As redes sociais afloraram a competitividade?
Sem dúvida, afloraram a individualização, o sujeito se tornou mais poderoso, a sensação de estar incólume. A pessoa fica frustrada de ver a felicidade nas redes quando está triste, isso cria uma realidade falsa. A rede social é um suporte tecnológico para ajudar, mas tem de se tornar uma área de reflexão, um amadurecimento cognitivo.

Em outro momento do conto, Lalinha diz: "O melhor mesmo é viver na dúvida do que ouvir um não". Será que ela era violenta por não ter a certeza do amor de Jonas?
A Lalinha ama o Jonas, porque ele está se tornando o chefe do tráfico de drogas da comunidade. Há um interesse ali, é o elemento do realismo. Segundo Schopenhauer, por exemplo, mesmo que encontrasse um gênio para perguntar se você é a pessoa escolhida pelo seu parceiro, o único jeito de saber isso seria depois que ele experimentasse todas as mulheres do mundo. Aí você diz que prefere não saber. O amor ocorre nos encontros casuais, há sempre essa dúvida. Claro que trabalhei com o amor realista, o que vive na incerteza. O outro jeito é o amor romântico, mas não é esse o caso.

Há uma passagem em que Lalinha não comete crimes enquanto está escrevendo no diário. O que o senhor quis dizer com isso?
A arte como um instrumento para harmonizar o mundo, ou seja, quando está escrevendo no diário, ela deixa de cometer os crimes. Eu quis abordar a necessidade da arte na condição humana, a necessidade de um mundo com mais arte em todos os aspectos.

Qual a sua opinião sobre o futuro do livro impresso?
Todo mundo ficou com medo disso, mas vi uma pesquisa sobre a juventude americana, que acaba usando o iPad como um instrumento para jogar e se comunicar e não para ler livros. No Brasil, parece que são só 3% de vendas em livros digitais.

Como é o seu processo de escrita?
Eu prefiro escrever tudo e depois faço os ajustes.

O ato de escrita é doloroso ou prazeroso?
Infelizmente, é doloroso. Porque é difícil escolher as palavras, muitas vezes dá vontade de chorar, mexe muito com o emocional.

Qual é a sua rotina de escrita?
Escrevo todos os dias, mas em horas diferentes. Escrevo bastante a mão em um caderno e também em folhas avulsas e só depois passo para o computador.

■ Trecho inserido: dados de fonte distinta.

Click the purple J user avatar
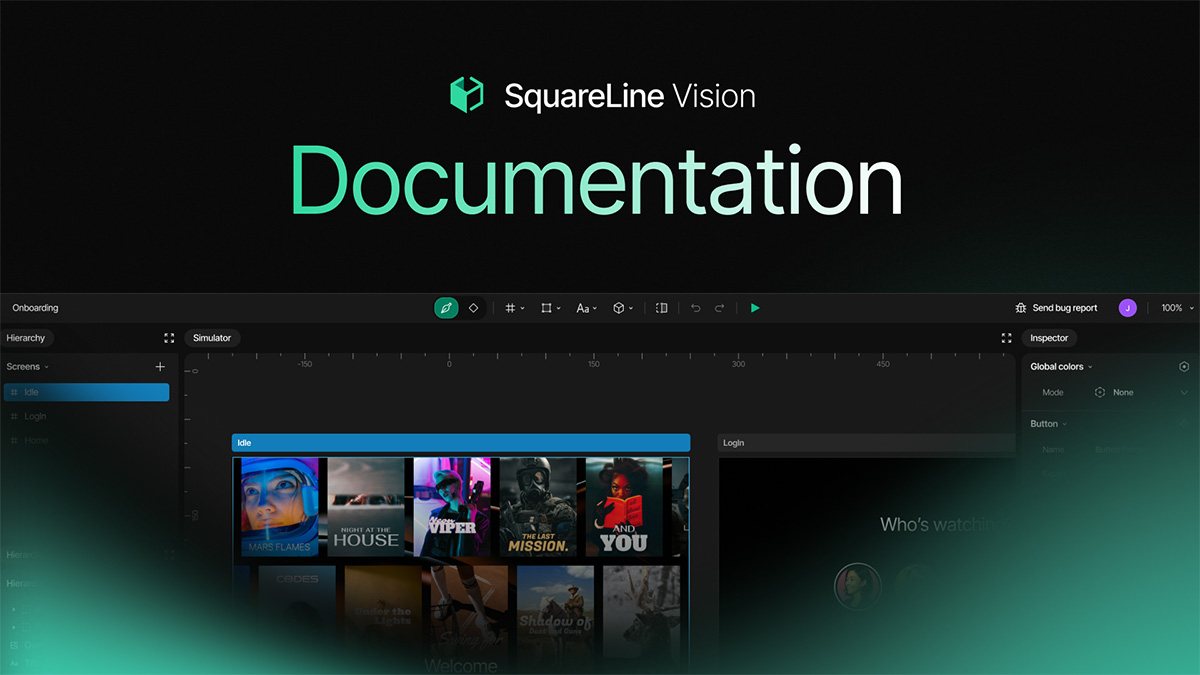This screenshot has height=675, width=1200. click(1127, 308)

O que é inspiração para o senhor?
É uma mistura de paixão e técnica, o domínio da técnica. A literatura tem uma especificidade estética que a arte tem, não é só contar o assunto é como esse assunto é contado.

Quais são os contemporâneos que gosta de ler e tem como referência?
A lista é extensa, mas dois que me veem na mente são Rubens Figueiredo e Conceição Evaristo.

Qual dos seus livros é o seu preferido?
O livro Marcelino. A história se passa em uma praia, o personagem é filho de mãe índia e pai preto e eles vivem em uma ilha em harmonia com a natureza. Eu considero Marcelino, um herói dos mares no estilo Cruz e Sousa, porque ele é pescador e cafuzo, e a história se passa em 1942, no pós-guerra.

Quais são as dicas que o senhor dá para os jovens que querem ser escritores?
Primeiro, é necessário encontrar uma voz interior, é uma concentração muito grande de incorporar o personagem que se está escrevendo. Depois tem de ter bastante leitura, tanto dos clássicos quanto dos contemporãneos. Lendo os outros você vai incorporando estratégias discursivas, vocábulos, enriquecendo o texto. Pensar que a gente é só mais um. O restante é prática, é sentar e escrever.